The Exhibition
This exhibition presents abstract works from the Confederation Centre Art Gallery’s collection that expand the fundamental elements of painting—colour, line and surface—beyond the conventional rectangular canvas. The late 1960s offered unprecedented possibilities for artists as new mediums and approaches appeared in great numbers-video, performance art, Minimalism, conceptual art, land art. These changes accompanied massive social changes, and in this dynamic environment the traditional medium of painting perhaps appeared to be a dead end to some observers, a sense exacerbated by the context of an often reductive and limiting discourse surrounding the art form in North America.
Painting continued to flourish, however. Maintaining the medium’s focus on the visual allure of colour and surface, artists began stretching, constructing, warping, and rethinking its boundaries.

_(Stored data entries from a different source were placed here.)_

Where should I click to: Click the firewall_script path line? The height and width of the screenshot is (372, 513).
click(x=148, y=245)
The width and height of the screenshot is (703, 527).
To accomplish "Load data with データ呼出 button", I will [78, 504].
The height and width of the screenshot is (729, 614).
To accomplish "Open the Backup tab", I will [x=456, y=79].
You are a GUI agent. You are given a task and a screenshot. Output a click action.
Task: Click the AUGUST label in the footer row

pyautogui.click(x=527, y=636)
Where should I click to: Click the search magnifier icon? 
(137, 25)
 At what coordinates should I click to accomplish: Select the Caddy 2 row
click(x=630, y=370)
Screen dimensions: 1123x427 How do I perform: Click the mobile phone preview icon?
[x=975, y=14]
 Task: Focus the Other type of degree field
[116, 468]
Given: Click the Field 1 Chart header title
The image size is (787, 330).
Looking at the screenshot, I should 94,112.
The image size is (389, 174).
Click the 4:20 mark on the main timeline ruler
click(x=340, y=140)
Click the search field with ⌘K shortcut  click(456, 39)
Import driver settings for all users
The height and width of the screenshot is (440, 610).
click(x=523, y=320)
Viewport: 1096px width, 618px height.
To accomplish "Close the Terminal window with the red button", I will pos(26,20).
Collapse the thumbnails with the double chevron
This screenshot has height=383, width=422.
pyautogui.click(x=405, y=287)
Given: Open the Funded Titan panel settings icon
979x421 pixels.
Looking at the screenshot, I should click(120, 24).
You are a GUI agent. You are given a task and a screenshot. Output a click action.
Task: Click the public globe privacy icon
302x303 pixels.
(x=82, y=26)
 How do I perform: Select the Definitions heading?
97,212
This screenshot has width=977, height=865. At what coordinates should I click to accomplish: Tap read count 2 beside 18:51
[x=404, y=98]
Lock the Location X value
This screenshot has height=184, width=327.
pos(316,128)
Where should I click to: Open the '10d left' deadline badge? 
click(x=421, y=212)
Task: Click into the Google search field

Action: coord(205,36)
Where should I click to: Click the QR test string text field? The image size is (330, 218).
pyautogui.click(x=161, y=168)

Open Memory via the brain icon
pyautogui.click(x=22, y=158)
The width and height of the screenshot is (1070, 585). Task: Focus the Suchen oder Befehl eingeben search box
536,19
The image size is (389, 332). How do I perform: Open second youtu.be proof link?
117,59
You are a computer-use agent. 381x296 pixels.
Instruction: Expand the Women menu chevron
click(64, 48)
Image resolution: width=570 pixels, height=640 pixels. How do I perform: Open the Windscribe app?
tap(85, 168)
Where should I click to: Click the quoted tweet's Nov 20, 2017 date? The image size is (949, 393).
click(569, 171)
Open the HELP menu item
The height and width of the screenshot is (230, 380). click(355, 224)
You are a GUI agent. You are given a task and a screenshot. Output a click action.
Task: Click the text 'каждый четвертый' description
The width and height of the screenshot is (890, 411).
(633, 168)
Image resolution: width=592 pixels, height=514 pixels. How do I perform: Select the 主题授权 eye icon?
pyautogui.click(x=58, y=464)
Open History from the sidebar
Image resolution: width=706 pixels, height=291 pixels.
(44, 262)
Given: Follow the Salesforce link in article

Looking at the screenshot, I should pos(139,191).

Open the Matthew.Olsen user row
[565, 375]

One can trace this narrative in Canada as painters broke away from the dominant modes of Abstract Expressionism and Colour Field Painting in different ways. Ron Martin, for example, began experimenting with shaped canvases and with the expansion of the optically-based model of painting beyond the notion of the immediately perceived, individual, canvas. With the pairing Conclusion and Transfer, a single work made up of two identical triangular canvases that retain the look and structure of hard-edged abstraction, the artist displaces the autonomy of the single painting into a larger perceptual realm encompassing the movement of the viewer.
Another divided canvas, Homage to Fuller, by New Brunswick artist Claude Roussel, incorporates the modular and sculptural into a hybrid form of painting that acknowledges in its title the influence of the boundary-crossing architect Buckminster Fuller. Denis Cliff’s Tracer 638 Warm Exchange, and the shaped canvases of Joseph Drapell, embrace the austere innovations of Frank Stella while simultaneously finding sheer visual pleasure in colour and texture. And Ronald Kostyniuk and Zbigniew Blazeje drew upon the legacy of Russian Constructivism to extend the possibilities of the abstract canvas into physical space. Finally, the more recent work of Robert Youds represents a contemporary variation on the expansive abstract painting developed first in the 1960s, in works that combine the physical presence of sculpture with the effects of coloured light.
Built from Colour is curated by Kevin Rice and Pan Wendt.